Perintah a: Tuliskan kembali dengan tepat bagian teks bacaan tentang presiden yang menjadi kurir surat korban tsunami, mulai dari kata "Aktivis Sosial dan" sampai kata "pandangan redaksi Kompas.".

Teks Bacaan:
────────

Lihat ke Halaman Asli

Apriliana Limbong

Aktivis Sosial dan Kemasyarakatan

Ketika Presiden Jadi Kurir Surat Korban Tsunami

Diperbarui: 18 Juni 2015   02:11

Kompasiana adalah platform blog. Konten ini menjadi tanggung jawab bloger dan tidak mewakili pandangan redaksi Kompas.

Politik. Sumber ilustrasi: FREEPIK/Freepik

Seorang pemimpin harus memiliki banyak sisi positif yang dapat menjadi teladan buat masyarakat. Pemimpin negara, tidak boleh hanya piawai berpolitik, atau menerapkan kebijakan kenegaraan yang benar. Pemimpin sekelas presiden juga tidak hanya dituntut untuk jago menghadapi serangan politik dari lawannya, atau benturan dengan negara lain. Seorang presiden harus memiliki sisi-sisi lain termasuk kepedulian sosial dan kemanusiaannya (humanis). Saya pribadi sungguh bersyukur, selama 10 tahun terakhir ini menyaksikan seorang presiden yang sisi humanisnya lumayan kental. Presiden SBY memberikan contoh bahwa kepiawaiannya mengelola negara, berhubungan dengan lawan politik, serta komunikasi dengan pemimpin negara lain, tidak cukup menjadikannya sebagai presiden selama 2 periode. SBY juga menampilkan sejumlah sisi kemanusiaan yang layak dicatat dan dijadikan contoh.

Yang paling saya ingat adalah apa yang terjadi setelah bencana alam dahsyat tsunami Aceh 2004 lalu. Berita bencana besar itu menyebar ke seluruh dunia termasuk ke Amerika Serikat. Banyak warga negara itu yang memberikansumbangan dan perhatian lain kepada korban tsunami di Aceh. Termasuk salah satu siswa SD di Michigan bernama Maggie. Maggie menuliskan surat untuk anak seusianya di Aceh, sebagai bentuk solidaritas dan duka cita yang mendalam. Surat itu kemudian dikirimkan oleh orang tua Maggie ke Gedung Putih, karena bingung mau jika mengirimkan langsung ke Indonesia. Surat itu kemudian sampai ke tangan Dino Patti Djalal, yang saat itu masih menjabat sebagai staf khusus presiden. Dino memang akrab dengan sejumlah tokoh di Amerika Serikat.

────────

(Data penentuan letak kata dan elemen)

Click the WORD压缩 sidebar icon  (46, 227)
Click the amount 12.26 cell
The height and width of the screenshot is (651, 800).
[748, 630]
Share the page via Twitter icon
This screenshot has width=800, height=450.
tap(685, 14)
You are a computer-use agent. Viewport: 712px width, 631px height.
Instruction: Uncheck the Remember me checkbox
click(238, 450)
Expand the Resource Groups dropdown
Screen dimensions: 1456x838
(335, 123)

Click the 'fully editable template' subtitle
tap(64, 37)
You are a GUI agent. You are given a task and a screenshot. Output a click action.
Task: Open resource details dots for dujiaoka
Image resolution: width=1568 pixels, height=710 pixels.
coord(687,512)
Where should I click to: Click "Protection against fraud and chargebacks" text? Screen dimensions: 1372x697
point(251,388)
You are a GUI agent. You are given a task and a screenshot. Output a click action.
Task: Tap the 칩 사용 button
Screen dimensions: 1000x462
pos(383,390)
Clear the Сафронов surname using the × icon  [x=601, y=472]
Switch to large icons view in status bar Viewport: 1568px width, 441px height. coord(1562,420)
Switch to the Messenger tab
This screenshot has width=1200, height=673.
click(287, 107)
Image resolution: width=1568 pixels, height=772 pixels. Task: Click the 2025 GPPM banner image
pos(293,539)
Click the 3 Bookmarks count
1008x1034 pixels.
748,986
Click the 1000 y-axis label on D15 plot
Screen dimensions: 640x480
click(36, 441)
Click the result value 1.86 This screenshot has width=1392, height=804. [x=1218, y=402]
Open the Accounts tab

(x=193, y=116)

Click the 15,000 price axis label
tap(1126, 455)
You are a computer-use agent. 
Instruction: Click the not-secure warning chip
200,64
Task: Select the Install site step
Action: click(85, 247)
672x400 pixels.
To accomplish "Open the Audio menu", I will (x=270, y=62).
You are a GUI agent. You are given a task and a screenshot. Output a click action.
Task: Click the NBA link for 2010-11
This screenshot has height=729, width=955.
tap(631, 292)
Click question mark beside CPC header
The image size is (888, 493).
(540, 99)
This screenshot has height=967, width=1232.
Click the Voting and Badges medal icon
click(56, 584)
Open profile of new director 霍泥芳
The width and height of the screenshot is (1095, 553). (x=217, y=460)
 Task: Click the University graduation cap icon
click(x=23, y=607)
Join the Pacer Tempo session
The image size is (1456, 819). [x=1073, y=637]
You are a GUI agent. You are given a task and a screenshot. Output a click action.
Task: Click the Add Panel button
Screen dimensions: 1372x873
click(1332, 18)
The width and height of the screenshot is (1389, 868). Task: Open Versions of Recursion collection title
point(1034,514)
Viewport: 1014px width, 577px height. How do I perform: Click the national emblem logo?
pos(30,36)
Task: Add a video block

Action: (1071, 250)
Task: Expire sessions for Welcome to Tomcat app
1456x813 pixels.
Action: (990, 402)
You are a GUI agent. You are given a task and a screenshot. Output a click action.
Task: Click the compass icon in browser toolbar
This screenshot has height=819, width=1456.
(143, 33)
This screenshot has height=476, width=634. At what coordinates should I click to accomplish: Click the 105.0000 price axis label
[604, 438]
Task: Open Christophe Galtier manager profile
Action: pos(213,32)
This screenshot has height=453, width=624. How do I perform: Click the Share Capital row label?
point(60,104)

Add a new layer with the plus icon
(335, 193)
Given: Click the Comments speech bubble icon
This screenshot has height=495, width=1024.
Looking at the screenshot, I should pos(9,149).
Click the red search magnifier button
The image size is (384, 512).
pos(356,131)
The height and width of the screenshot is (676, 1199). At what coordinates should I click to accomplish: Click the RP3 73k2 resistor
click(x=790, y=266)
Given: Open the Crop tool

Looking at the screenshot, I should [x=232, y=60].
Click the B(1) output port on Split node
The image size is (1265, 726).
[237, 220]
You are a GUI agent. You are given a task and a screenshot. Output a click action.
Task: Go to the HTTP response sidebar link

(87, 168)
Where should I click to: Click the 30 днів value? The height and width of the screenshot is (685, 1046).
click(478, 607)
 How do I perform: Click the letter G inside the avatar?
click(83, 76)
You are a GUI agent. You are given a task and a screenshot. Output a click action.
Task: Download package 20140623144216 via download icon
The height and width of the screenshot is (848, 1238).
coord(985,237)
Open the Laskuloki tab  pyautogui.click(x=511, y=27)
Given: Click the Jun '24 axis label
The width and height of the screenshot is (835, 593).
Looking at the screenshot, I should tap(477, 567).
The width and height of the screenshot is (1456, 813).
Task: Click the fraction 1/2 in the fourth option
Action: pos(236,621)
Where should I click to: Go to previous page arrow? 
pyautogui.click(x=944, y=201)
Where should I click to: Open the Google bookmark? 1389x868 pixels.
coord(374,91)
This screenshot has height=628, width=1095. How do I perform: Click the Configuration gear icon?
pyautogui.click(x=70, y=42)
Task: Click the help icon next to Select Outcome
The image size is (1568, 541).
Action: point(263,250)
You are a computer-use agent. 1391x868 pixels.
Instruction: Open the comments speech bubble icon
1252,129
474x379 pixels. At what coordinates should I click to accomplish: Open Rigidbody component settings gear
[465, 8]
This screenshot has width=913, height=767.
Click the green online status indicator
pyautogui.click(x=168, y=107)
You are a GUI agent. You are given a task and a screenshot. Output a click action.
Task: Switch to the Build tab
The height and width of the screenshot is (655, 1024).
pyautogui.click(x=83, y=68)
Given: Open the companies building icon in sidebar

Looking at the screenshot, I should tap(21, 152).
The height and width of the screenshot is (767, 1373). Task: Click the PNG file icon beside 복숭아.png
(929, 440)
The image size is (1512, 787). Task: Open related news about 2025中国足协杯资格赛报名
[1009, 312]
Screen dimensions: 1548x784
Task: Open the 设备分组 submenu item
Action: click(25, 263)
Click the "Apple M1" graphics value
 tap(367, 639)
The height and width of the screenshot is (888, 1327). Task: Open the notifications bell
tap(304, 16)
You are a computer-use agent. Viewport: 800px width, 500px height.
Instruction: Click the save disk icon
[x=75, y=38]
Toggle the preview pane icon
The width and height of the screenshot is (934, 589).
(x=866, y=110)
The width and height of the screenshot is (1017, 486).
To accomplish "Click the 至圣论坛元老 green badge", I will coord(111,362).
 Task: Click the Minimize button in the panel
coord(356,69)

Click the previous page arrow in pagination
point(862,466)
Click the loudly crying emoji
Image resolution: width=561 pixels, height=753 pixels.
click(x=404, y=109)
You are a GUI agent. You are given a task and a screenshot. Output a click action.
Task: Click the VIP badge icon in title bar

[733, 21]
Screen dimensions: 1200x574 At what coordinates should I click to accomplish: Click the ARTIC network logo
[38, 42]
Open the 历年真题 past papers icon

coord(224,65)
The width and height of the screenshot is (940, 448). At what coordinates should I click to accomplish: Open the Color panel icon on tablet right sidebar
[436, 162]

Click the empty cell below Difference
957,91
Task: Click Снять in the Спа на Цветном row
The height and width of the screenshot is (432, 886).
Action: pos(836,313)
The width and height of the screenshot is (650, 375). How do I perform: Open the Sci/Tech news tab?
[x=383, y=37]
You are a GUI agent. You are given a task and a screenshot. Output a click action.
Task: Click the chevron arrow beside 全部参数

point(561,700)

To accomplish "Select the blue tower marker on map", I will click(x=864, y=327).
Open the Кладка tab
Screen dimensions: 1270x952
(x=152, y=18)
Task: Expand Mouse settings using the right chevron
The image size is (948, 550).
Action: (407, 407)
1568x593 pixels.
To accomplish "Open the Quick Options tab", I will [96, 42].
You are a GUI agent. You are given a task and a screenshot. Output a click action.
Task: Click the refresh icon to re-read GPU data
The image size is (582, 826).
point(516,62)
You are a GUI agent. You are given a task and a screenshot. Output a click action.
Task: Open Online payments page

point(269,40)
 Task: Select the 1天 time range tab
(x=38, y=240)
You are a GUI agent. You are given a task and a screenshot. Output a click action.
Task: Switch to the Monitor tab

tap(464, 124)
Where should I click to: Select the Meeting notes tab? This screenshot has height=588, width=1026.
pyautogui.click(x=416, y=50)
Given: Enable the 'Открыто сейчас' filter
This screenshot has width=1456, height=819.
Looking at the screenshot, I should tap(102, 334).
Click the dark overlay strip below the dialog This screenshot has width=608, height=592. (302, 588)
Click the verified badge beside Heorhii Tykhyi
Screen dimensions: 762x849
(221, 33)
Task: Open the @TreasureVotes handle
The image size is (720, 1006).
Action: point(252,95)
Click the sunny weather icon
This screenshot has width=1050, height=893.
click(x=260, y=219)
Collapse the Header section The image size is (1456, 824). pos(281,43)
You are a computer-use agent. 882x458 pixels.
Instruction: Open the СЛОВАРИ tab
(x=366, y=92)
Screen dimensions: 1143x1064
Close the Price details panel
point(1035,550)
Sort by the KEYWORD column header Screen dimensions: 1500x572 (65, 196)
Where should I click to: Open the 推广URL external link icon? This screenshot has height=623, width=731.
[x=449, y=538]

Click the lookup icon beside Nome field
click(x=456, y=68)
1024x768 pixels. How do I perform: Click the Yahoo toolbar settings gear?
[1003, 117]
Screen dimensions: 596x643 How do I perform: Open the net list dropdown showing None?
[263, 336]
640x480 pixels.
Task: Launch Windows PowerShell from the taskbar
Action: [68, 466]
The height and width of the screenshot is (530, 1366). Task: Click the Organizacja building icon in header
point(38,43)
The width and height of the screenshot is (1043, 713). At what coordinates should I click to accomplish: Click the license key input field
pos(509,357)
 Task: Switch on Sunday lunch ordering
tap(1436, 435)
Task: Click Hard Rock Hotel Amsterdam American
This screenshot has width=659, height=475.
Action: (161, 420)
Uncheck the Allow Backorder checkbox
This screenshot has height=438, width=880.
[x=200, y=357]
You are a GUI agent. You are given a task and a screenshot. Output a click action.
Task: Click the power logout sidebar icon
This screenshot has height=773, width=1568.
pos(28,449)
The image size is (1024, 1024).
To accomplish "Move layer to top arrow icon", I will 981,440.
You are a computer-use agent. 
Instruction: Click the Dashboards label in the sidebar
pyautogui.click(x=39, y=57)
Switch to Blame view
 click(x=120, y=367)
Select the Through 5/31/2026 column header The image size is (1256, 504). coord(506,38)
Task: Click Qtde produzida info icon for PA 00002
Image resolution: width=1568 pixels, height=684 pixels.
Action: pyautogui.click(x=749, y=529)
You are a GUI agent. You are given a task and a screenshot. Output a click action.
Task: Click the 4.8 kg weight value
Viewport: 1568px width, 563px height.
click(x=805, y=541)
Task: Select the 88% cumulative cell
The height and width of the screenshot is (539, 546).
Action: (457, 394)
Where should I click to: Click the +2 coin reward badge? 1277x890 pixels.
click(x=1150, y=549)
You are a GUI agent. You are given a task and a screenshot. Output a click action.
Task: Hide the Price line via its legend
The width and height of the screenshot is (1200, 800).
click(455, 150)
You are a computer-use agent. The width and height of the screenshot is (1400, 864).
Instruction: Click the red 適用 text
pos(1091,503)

────────

Perintah b: Pada daftar, mulai dari baris pertama sampai baris yang memuat "will (x=270, y=62).", tukar "sidebar" menjadi "navigation". Tuliskan kembali hanya baris-baris tersebut, selebihnya tetap.

Jawaban Lengkap a:
Aktivis Sosial dan Kemasyarakatan

Ketika Presiden Jadi Kurir Surat Korban Tsunami

Diperbarui: 18 Juni 2015   02:11

Kompasiana adalah platform blog. Konten ini menjadi tanggung jawab bloger dan tidak mewakili pandangan redaksi Kompas.

Jawaban Lengkap b:
Click the WORD压缩 navigation icon  (46, 227)
Click the amount 12.26 cell
The height and width of the screenshot is (651, 800).
[748, 630]
Share the page via Twitter icon
This screenshot has width=800, height=450.
tap(685, 14)
You are a computer-use agent. Viewport: 712px width, 631px height.
Instruction: Uncheck the Remember me checkbox
click(238, 450)
Expand the Resource Groups dropdown
Screen dimensions: 1456x838
(335, 123)

Click the 'fully editable template' subtitle
tap(64, 37)
You are a GUI agent. You are given a task and a screenshot. Output a click action.
Task: Open resource details dots for dujiaoka
Image resolution: width=1568 pixels, height=710 pixels.
coord(687,512)
Where should I click to: Click "Protection against fraud and chargebacks" text? Screen dimensions: 1372x697
point(251,388)
You are a GUI agent. You are given a task and a screenshot. Output a click action.
Task: Tap the 칩 사용 button
Screen dimensions: 1000x462
pos(383,390)
Clear the Сафронов surname using the × icon  [x=601, y=472]
Switch to large icons view in status bar Viewport: 1568px width, 441px height. coord(1562,420)
Switch to the Messenger tab
This screenshot has width=1200, height=673.
click(287, 107)
Image resolution: width=1568 pixels, height=772 pixels. Task: Click the 2025 GPPM banner image
pos(293,539)
Click the 3 Bookmarks count
1008x1034 pixels.
748,986
Click the 1000 y-axis label on D15 plot
Screen dimensions: 640x480
click(36, 441)
Click the result value 1.86 This screenshot has width=1392, height=804. [x=1218, y=402]
Open the Accounts tab

(x=193, y=116)

Click the 15,000 price axis label
tap(1126, 455)
You are a computer-use agent. 
Instruction: Click the not-secure warning chip
200,64
Task: Select the Install site step
Action: click(85, 247)
672x400 pixels.
To accomplish "Open the Audio menu", I will (x=270, y=62).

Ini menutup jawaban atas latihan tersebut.